▶ [PROBLEM DETAILS]
Type out the complete listing below word for word, without its pictures.

▶ [SUPPLIED RECORDS]
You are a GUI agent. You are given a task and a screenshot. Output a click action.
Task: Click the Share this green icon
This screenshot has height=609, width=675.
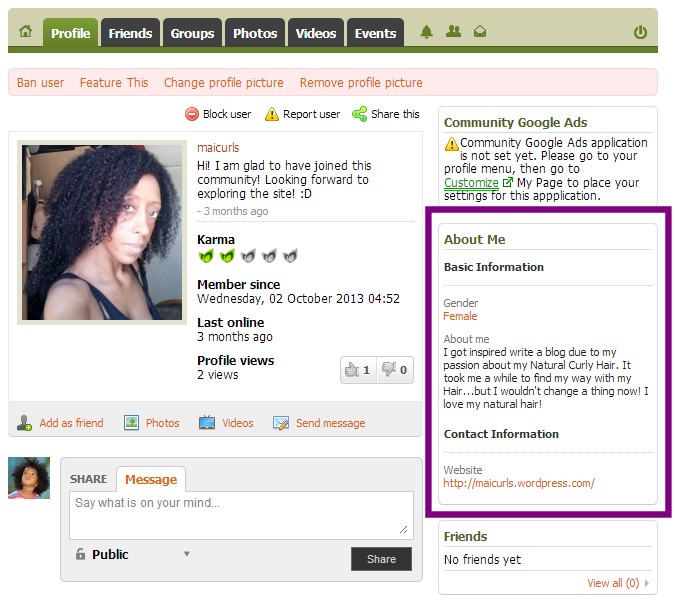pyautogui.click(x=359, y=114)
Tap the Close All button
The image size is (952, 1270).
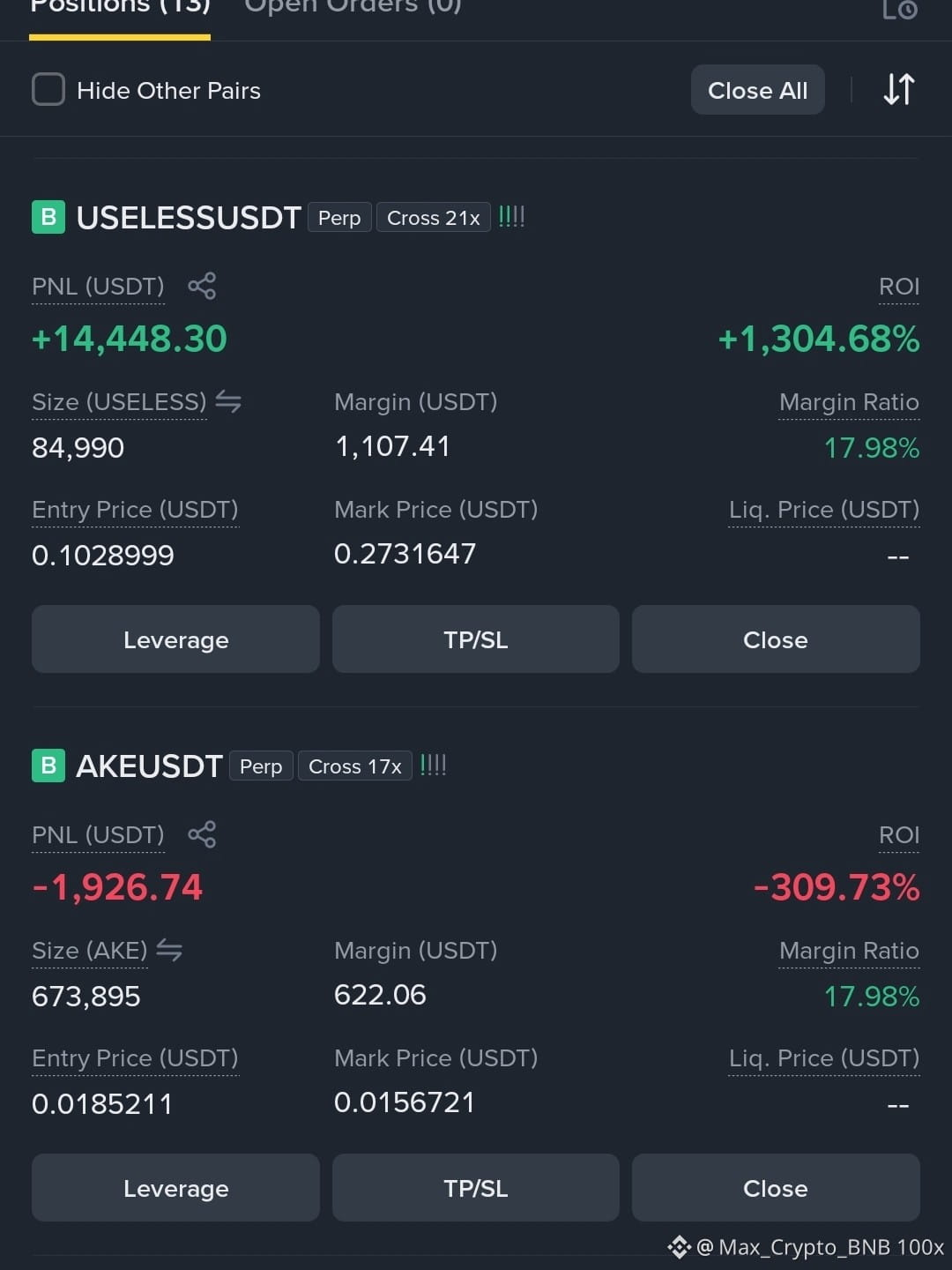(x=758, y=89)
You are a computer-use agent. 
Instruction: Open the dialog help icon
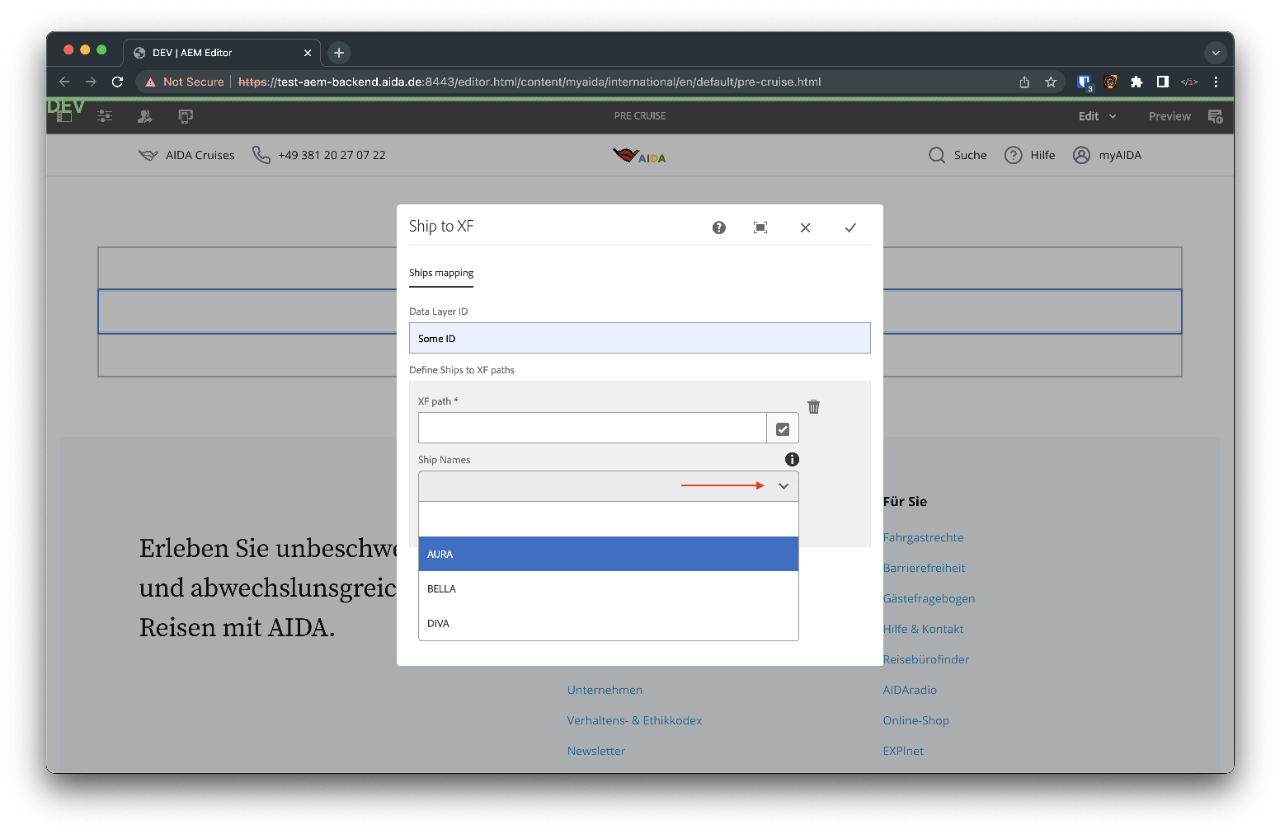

▶ [RESPONSE BOX]
You are a GUI agent. You are given a task and a screenshot. Output a click action.
Task: Click the Share this green icon
This screenshot has height=609, width=675.
pyautogui.click(x=359, y=114)
Tap the Close All button
The image size is (952, 1270).
(x=758, y=89)
You are a computer-use agent. 
Instruction: Open the dialog help icon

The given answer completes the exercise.